El Tribunal Superior de Justicia de Madrid (TSJM) ha acordado abrir una pieza separada dentro de la ejecución de la sentencia que anuló las Zonas de Bajas Emisiones (ZBE) de la capital tras admitir a trámite la cuestión incidental promovida por la organización Automovilistas Europeos Asociados (AEA), que solicita la nulidad de una serie de actuaciones del Ayuntamiento de Madrid. La Sección Segunda de la Sala de lo Contencioso-Administrativo ha concedido un plazo de 20 días al consistorio y al resto de las partes para presentar alegaciones.
AEA sostiene que esta actuación judicial pretende evitar que los afectados tengan que acudir de forma individual a los tribunales para lograr la anulación de las sanciones impuestas en aplicación de una normativa declarada nula. La organización ha reclamado al Gobierno municipal que preside José Luis Martínez-Almeida la paralización inmediata de los procedimientos de cobro y de los embargos que la Agencia Tributaria de Madrid continúa ejecutando.

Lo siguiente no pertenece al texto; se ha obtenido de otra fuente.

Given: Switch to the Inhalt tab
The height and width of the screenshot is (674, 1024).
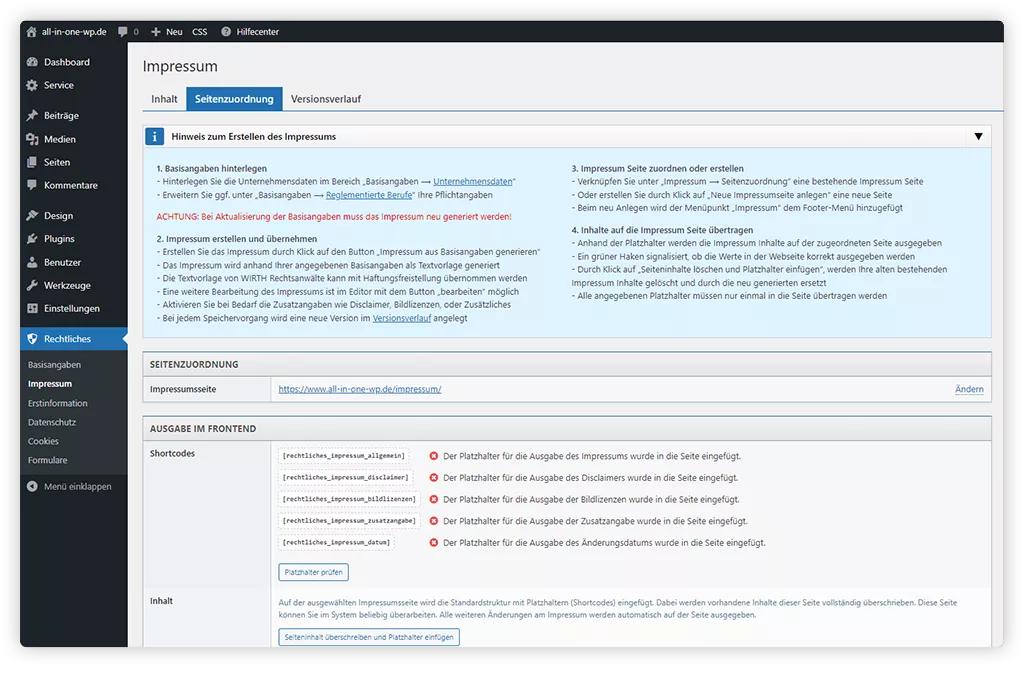Looking at the screenshot, I should (x=164, y=99).
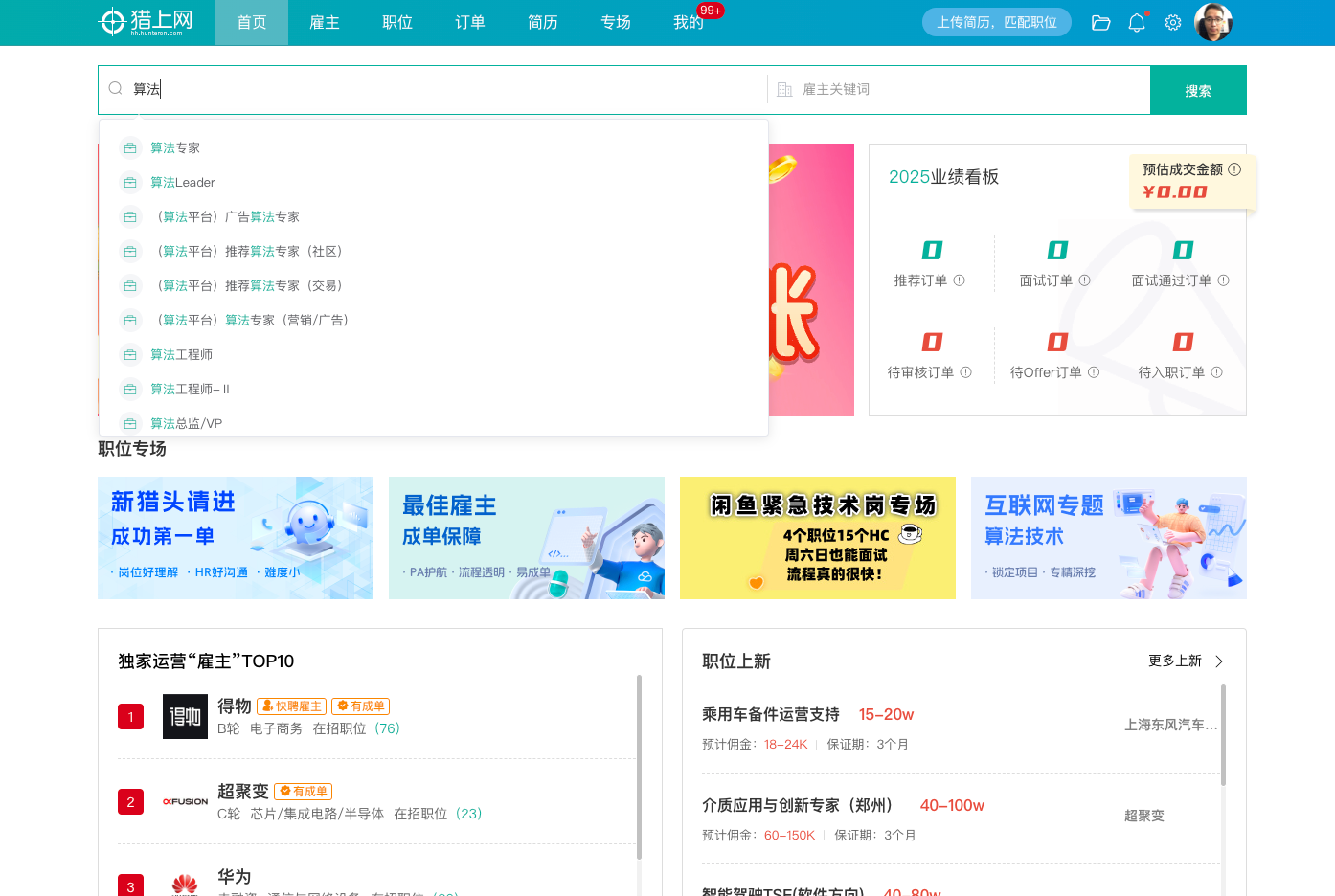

El presidente de AEA, Mario Arnaldo, ha criticado la actuación municipal y ha señalado que "el Ayuntamiento de Madrid no puede proyectar una imagen de administración tramposa ante los ciudadanos al pretender cobrar de forma ilegítima unas sanciones que la Justicia ya ha declarado nulas de pleno derecho". Ha exigido la suspensión de los expedientes sancionadores y la devolución de las cantidades cobradas.
Distintos juzgados de lo Contencioso-Administrativo de Madrid están dictando resoluciones que anulan todas las multas de 200 euros impuestas por acceder a cualquier vía afectada por las ZBE, más allá de las limitadas zonas que el Ayuntamiento mantenía. Las últimas sentencias del Juzgado número 15, junto con resoluciones anteriores de los juzgados números 29 y 34, consideran que las sanciones carecen de base legal tras la nulidad de la Ordenanza.
Los tribunales razonan que la anulación de los anexos de la Ordenanza de Movilidad deja sin fundamento el artículo que regulaba las restricciones, y que debe aplicarse retroactivamente la norma más favorable al ciudadano mientras la sanción no sea firme.
AEA cifra el impacto potencial en más de 3,4 millones de expedientes sancionadores, por un importe superior a los 663 millones de euros, correspondientes a las denuncias formuladas hasta el 31 de diciembre de 2025. El Ayuntamiento carece de base legal para mantener las sanciones al haber desaparecido la cobertura normativa que delimitaba las ZBE.
El conflicto se remonta a septiembre de 2024, cuando el TSJM declaró la nulidad de diversos preceptos esenciales de la Ordenanza de Movilidad Sostenible. El Tribunal Supremo inadmitió posteriormente el recurso de casación del Ayuntamiento, dejando firme la resolución.